** START Stored data **

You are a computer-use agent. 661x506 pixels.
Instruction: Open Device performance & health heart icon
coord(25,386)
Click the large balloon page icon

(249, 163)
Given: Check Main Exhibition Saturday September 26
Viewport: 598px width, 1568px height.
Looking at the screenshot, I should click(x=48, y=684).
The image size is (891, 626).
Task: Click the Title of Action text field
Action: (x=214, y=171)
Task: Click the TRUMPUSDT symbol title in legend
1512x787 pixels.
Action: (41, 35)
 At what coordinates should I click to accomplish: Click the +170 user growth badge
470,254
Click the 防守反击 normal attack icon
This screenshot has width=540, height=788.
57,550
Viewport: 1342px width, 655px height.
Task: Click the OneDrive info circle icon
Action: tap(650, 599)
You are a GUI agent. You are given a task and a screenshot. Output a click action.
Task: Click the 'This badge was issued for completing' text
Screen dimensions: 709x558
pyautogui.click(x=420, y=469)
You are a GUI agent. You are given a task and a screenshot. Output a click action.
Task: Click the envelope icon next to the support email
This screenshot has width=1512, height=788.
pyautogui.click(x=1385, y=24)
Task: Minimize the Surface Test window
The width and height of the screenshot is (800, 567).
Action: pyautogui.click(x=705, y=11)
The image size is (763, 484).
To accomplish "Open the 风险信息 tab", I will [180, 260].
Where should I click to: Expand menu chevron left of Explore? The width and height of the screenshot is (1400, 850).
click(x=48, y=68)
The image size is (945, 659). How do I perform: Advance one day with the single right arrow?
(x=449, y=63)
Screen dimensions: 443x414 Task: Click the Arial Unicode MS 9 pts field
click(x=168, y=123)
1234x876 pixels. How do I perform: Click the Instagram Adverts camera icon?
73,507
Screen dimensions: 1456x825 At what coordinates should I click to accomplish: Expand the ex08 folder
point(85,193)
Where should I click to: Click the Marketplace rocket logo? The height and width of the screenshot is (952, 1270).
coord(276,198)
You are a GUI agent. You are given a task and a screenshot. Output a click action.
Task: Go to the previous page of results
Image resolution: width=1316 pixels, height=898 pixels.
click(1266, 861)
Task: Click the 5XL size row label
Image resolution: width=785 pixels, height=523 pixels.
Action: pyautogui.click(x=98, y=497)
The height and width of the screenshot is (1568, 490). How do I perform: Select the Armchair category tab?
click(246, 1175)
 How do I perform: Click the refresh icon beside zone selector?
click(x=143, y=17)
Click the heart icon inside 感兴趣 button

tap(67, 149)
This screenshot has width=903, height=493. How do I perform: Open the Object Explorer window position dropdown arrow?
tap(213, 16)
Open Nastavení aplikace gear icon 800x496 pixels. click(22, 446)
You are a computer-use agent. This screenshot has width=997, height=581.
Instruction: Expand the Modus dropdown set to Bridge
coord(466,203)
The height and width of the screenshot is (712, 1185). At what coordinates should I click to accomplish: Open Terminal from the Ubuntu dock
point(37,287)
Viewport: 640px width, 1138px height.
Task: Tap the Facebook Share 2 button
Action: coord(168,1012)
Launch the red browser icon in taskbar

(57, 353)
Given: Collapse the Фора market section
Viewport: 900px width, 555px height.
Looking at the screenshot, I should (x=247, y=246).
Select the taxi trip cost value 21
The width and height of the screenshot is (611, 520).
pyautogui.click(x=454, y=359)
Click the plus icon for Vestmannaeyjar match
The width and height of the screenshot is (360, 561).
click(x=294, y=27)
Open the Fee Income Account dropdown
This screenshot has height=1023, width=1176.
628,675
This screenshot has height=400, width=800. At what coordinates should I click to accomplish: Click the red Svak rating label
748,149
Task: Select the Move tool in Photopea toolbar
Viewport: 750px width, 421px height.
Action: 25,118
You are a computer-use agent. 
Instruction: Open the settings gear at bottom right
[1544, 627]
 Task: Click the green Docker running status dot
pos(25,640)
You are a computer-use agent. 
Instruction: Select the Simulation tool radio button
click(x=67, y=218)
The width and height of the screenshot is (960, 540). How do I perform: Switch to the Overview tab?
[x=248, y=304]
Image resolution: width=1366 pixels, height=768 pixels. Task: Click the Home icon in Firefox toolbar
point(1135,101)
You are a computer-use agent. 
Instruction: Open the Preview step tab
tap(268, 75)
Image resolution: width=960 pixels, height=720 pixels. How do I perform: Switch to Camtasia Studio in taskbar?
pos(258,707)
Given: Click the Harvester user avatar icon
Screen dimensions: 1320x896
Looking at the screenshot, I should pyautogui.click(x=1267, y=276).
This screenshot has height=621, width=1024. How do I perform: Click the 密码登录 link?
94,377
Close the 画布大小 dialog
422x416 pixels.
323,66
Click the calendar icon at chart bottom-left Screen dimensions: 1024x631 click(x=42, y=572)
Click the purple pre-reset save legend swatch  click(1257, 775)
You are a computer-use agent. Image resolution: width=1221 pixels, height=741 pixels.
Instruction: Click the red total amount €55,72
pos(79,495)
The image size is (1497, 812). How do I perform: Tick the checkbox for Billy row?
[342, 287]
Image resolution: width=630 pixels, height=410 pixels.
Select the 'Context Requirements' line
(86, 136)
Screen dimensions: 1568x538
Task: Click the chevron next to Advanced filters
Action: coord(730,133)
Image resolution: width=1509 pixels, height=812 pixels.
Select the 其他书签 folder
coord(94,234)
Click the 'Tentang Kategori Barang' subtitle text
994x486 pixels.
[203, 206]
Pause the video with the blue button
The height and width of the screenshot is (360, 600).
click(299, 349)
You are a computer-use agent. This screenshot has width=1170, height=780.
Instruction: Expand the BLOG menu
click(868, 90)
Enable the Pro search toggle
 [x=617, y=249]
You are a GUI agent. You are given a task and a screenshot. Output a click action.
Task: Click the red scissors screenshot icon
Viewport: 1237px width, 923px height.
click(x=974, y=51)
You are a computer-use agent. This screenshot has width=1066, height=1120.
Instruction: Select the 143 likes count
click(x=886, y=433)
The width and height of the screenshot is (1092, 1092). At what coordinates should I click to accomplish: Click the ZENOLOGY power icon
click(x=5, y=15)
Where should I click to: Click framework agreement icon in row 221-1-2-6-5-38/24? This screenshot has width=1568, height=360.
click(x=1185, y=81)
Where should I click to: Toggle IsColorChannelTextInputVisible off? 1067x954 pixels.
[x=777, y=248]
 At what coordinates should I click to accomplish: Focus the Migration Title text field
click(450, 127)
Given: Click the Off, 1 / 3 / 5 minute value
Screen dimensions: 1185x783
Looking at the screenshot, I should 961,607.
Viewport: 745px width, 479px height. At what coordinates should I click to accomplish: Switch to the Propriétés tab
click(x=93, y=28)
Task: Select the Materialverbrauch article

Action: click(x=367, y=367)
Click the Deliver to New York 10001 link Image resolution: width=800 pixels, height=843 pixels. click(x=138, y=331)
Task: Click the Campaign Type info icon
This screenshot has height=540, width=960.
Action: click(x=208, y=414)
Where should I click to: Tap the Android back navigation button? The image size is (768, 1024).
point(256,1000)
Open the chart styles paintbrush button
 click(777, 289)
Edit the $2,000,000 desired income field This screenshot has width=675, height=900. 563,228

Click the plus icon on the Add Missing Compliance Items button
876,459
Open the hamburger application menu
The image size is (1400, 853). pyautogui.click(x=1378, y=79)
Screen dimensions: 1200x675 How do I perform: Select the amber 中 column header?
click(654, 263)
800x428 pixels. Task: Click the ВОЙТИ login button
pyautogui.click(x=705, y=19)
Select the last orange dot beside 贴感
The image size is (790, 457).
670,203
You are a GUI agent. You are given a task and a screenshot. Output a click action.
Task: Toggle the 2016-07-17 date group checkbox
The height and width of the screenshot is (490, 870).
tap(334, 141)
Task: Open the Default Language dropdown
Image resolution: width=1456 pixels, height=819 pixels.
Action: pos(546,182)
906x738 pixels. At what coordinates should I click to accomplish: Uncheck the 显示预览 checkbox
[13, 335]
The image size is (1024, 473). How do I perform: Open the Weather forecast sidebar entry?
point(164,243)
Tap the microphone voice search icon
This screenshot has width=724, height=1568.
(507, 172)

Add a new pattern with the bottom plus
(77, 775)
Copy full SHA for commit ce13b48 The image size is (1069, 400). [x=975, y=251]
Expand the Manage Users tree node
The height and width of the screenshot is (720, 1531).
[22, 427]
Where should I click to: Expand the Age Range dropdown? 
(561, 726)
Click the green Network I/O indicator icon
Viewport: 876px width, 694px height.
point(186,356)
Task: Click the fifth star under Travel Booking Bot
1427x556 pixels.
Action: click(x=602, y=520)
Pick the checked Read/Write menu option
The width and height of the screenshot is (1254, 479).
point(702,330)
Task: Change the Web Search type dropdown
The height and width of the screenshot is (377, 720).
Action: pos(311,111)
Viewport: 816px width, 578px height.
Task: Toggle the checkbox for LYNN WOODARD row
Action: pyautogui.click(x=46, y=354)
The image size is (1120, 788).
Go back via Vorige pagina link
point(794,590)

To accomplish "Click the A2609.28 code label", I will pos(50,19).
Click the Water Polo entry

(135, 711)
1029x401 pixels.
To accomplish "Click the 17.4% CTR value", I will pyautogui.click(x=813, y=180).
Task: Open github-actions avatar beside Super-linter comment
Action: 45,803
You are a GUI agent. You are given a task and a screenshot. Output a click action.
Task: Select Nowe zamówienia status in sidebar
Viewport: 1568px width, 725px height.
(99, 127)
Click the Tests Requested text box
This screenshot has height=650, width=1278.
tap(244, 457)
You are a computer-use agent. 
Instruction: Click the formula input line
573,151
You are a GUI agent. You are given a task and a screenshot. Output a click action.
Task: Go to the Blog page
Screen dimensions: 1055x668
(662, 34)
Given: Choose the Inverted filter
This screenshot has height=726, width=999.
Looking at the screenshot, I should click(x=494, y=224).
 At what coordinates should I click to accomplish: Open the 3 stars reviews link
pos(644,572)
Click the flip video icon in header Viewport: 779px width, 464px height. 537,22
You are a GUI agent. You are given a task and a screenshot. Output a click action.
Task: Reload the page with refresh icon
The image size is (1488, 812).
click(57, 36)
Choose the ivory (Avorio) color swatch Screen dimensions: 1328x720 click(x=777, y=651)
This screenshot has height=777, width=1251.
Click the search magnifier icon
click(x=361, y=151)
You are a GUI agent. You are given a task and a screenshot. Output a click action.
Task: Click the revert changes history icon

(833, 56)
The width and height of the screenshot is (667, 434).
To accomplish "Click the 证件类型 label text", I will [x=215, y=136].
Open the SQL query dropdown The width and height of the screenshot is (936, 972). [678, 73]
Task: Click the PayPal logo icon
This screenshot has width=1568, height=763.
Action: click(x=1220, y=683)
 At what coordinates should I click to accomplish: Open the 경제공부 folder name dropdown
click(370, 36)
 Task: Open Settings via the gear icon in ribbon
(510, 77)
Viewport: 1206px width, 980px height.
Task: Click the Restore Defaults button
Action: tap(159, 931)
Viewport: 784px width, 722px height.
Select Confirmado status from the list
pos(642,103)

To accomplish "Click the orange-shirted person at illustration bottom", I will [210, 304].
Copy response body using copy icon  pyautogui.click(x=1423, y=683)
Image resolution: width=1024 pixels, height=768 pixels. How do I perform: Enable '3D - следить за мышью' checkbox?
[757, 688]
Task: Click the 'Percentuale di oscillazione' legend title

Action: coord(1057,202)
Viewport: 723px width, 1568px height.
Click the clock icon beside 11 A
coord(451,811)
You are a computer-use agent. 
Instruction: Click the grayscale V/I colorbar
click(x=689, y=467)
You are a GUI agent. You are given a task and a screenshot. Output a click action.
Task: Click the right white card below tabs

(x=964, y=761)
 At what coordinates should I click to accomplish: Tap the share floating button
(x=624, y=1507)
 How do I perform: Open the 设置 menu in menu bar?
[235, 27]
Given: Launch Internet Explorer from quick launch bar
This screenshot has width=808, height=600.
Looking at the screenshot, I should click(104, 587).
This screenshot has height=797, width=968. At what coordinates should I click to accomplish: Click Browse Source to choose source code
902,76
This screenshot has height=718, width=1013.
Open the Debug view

** END Stored data **

**What the task requires:**
Reproduce the items character for character, beginning at the very first line and stopping after the line that contains "click(x=48, y=68)".

**The output:**
You are a computer-use agent. 661x506 pixels.
Instruction: Open Device performance & health heart icon
coord(25,386)
Click the large balloon page icon

(249, 163)
Given: Check Main Exhibition Saturday September 26
Viewport: 598px width, 1568px height.
Looking at the screenshot, I should click(x=48, y=684).
The image size is (891, 626).
Task: Click the Title of Action text field
Action: (x=214, y=171)
Task: Click the TRUMPUSDT symbol title in legend
1512x787 pixels.
Action: (41, 35)
 At what coordinates should I click to accomplish: Click the +170 user growth badge
470,254
Click the 防守反击 normal attack icon
This screenshot has width=540, height=788.
57,550
Viewport: 1342px width, 655px height.
Task: Click the OneDrive info circle icon
Action: tap(650, 599)
You are a GUI agent. You are given a task and a screenshot. Output a click action.
Task: Click the 'This badge was issued for completing' text
Screen dimensions: 709x558
pyautogui.click(x=420, y=469)
You are a GUI agent. You are given a task and a screenshot. Output a click action.
Task: Click the envelope icon next to the support email
This screenshot has width=1512, height=788.
pyautogui.click(x=1385, y=24)
Task: Minimize the Surface Test window
The width and height of the screenshot is (800, 567).
Action: pyautogui.click(x=705, y=11)
The image size is (763, 484).
To accomplish "Open the 风险信息 tab", I will [180, 260].
Where should I click to: Expand menu chevron left of Explore? The width and height of the screenshot is (1400, 850).
click(x=48, y=68)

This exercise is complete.